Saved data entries
################
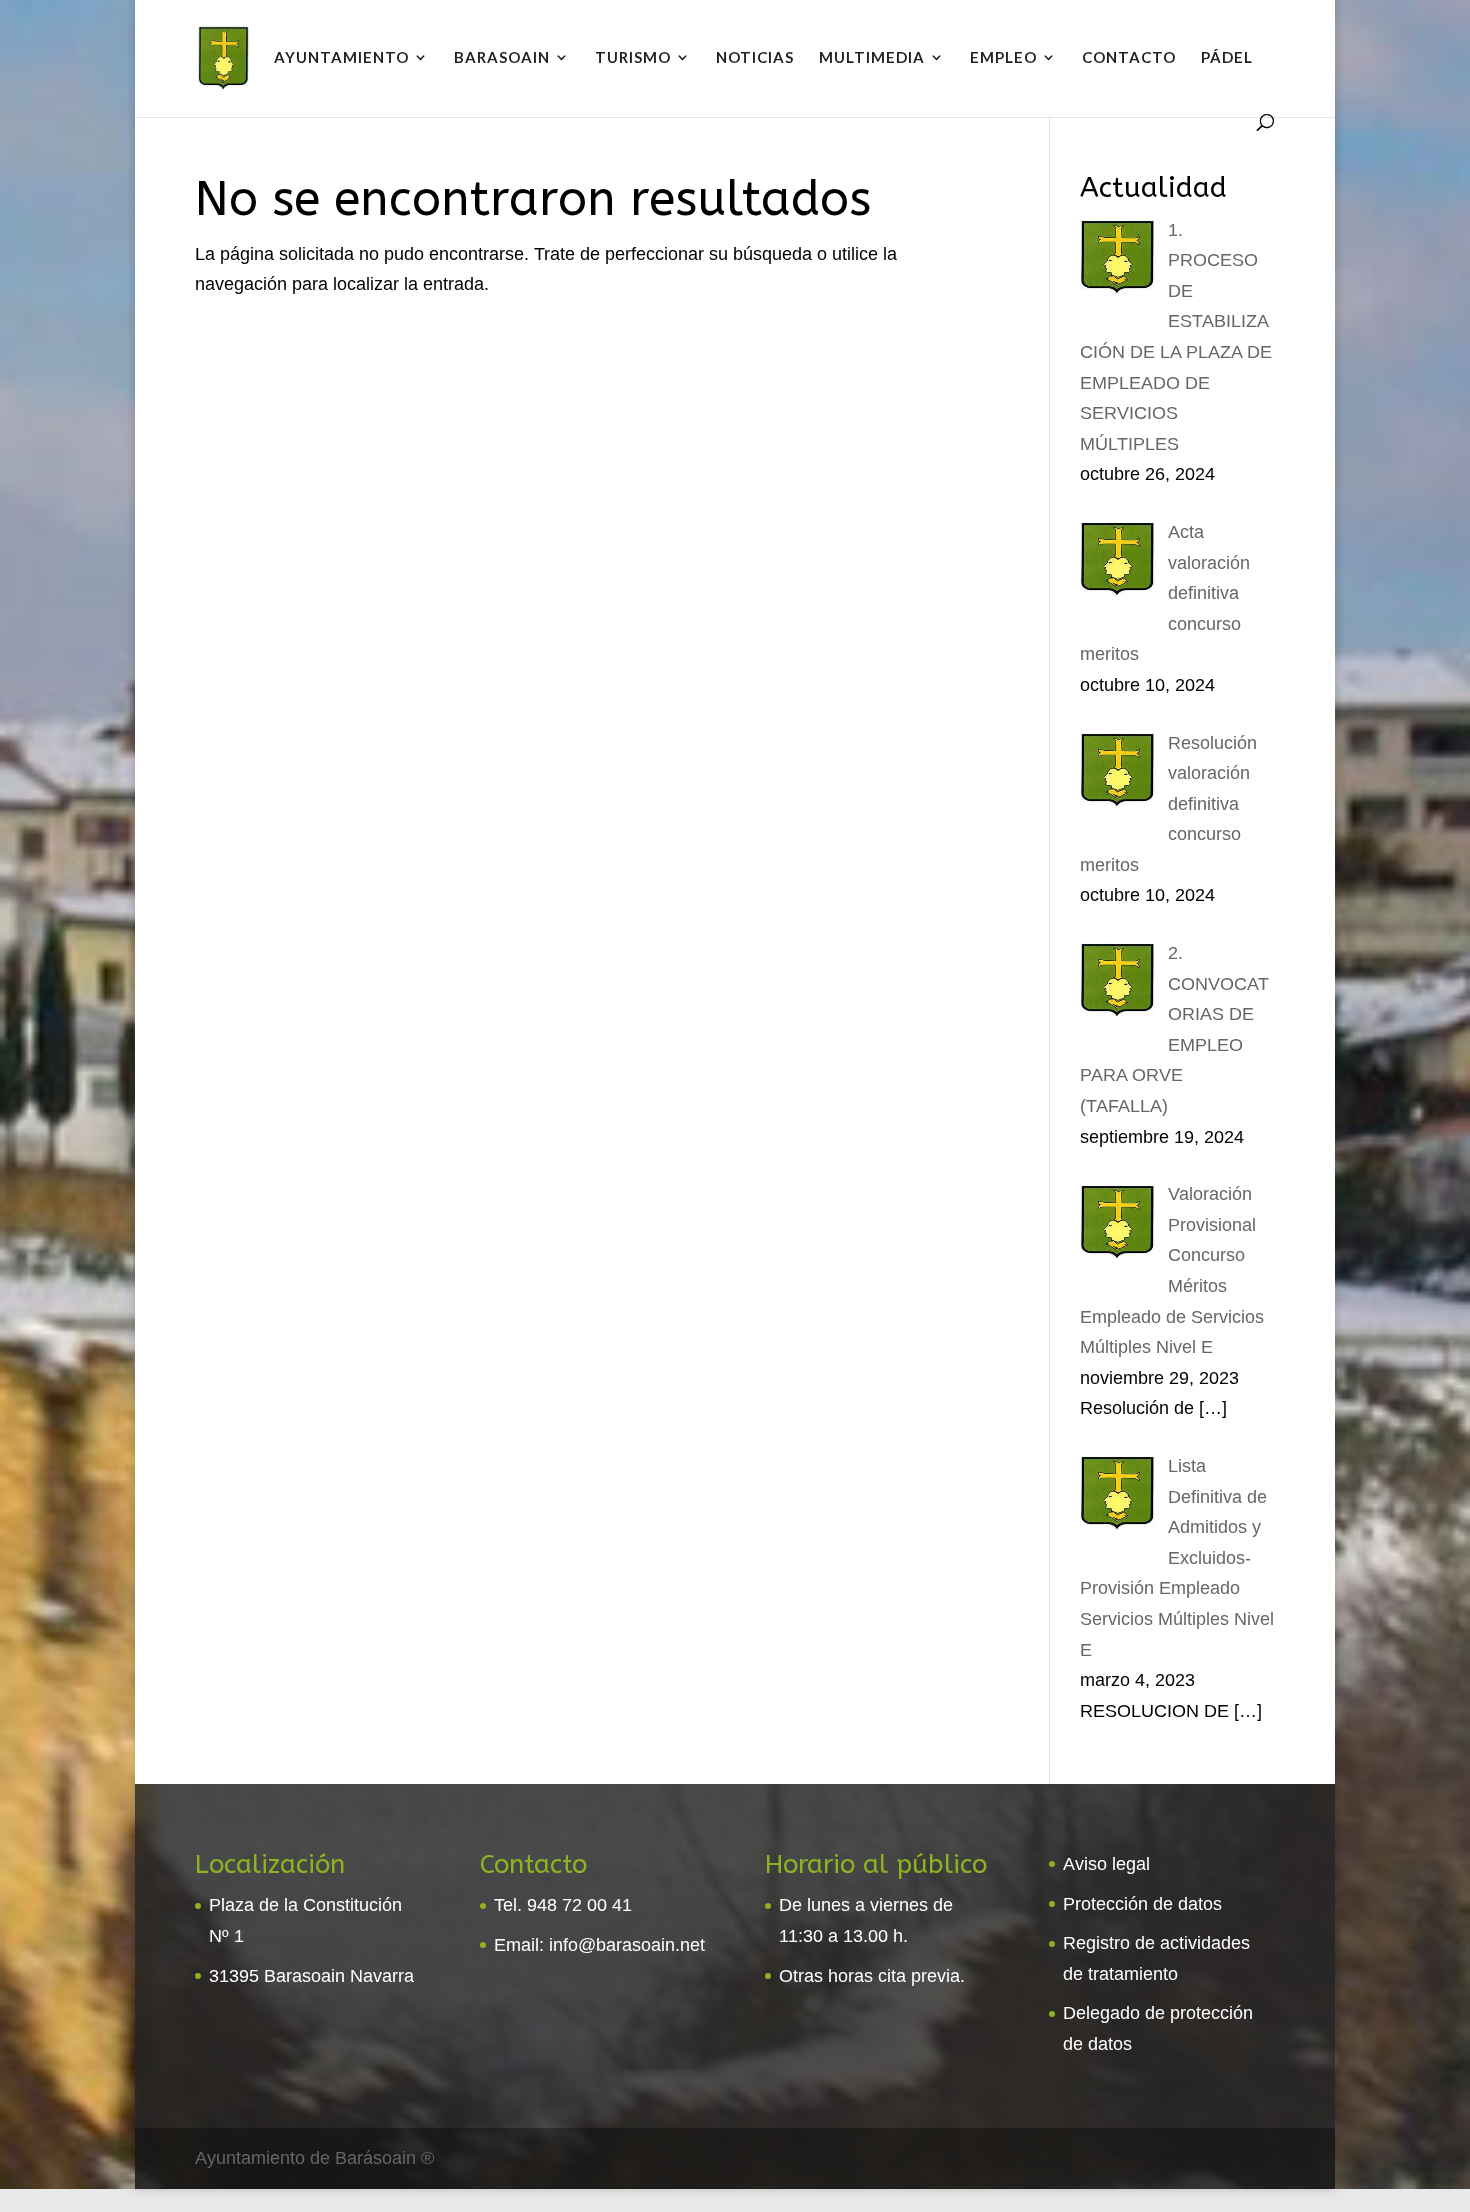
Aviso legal (1106, 1864)
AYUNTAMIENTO (341, 58)
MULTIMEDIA (872, 58)
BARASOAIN (502, 58)
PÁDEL (1227, 58)
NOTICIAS (755, 58)
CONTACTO (1129, 58)
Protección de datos (1142, 1904)
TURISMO (633, 58)
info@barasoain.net (627, 1945)
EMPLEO (1003, 58)
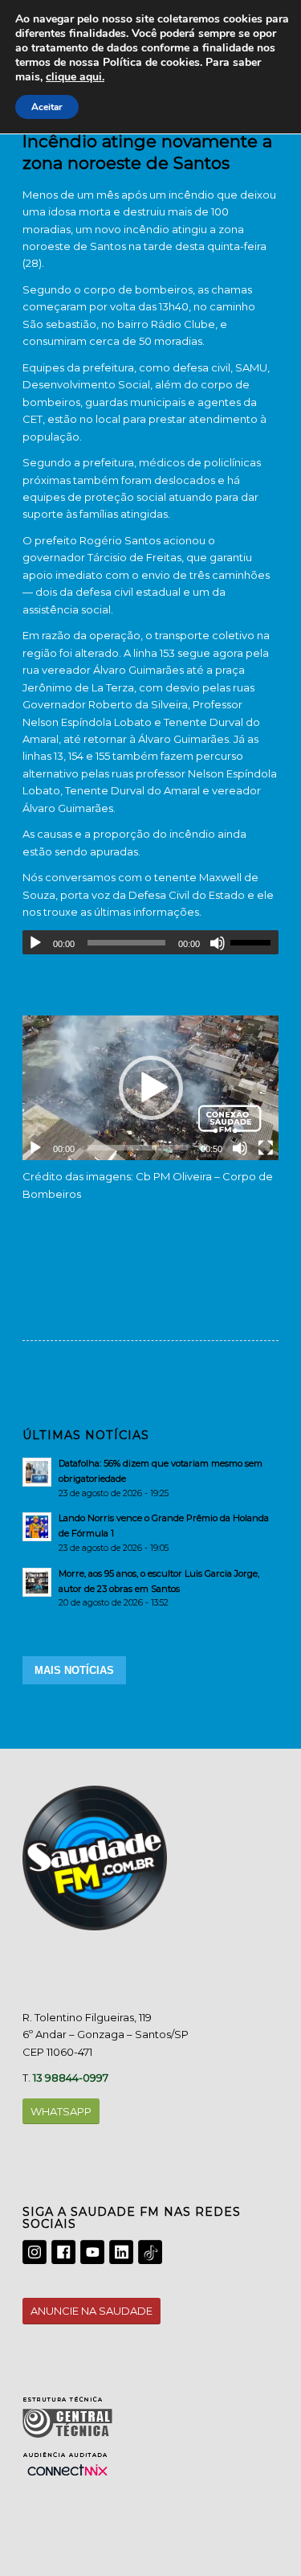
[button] (151, 1088)
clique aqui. (75, 76)
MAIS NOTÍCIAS (74, 1670)
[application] (150, 942)
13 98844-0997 (70, 2077)
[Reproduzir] (35, 943)
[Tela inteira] (266, 1148)
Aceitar (47, 106)
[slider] (254, 942)
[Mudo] (217, 943)
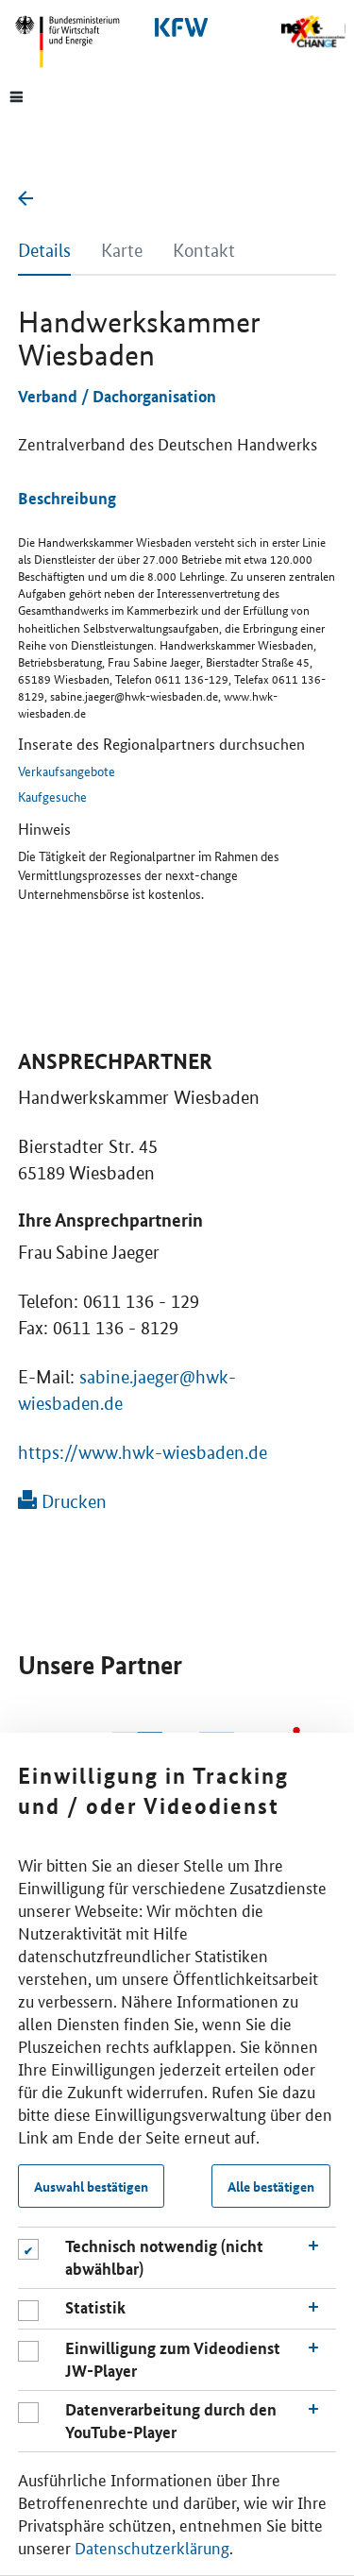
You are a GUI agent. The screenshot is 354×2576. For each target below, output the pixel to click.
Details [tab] (44, 251)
################
> What is needed:
Exact copy, no pictures: write out all the records above.

> Response:
Aviso legal (1106, 1864)
AYUNTAMIENTO (341, 58)
MULTIMEDIA (872, 58)
BARASOAIN (502, 58)
PÁDEL (1227, 58)
NOTICIAS (755, 58)
CONTACTO (1129, 58)
Protección de datos (1142, 1904)
TURISMO (633, 58)
info@barasoain.net (627, 1945)
EMPLEO (1003, 58)
[button] (151, 1088)
clique aqui. (75, 76)
MAIS NOTÍCIAS (74, 1670)
[application] (150, 942)
13 98844-0997 (70, 2077)
[Reproduzir] (35, 943)
[Tela inteira] (266, 1148)
Aceitar (47, 106)
[slider] (254, 942)
[Mudo] (217, 943)
You are a GUI agent. The screenshot is 354×2576. For each target below, output the pixel to click.
Details [tab] (44, 251)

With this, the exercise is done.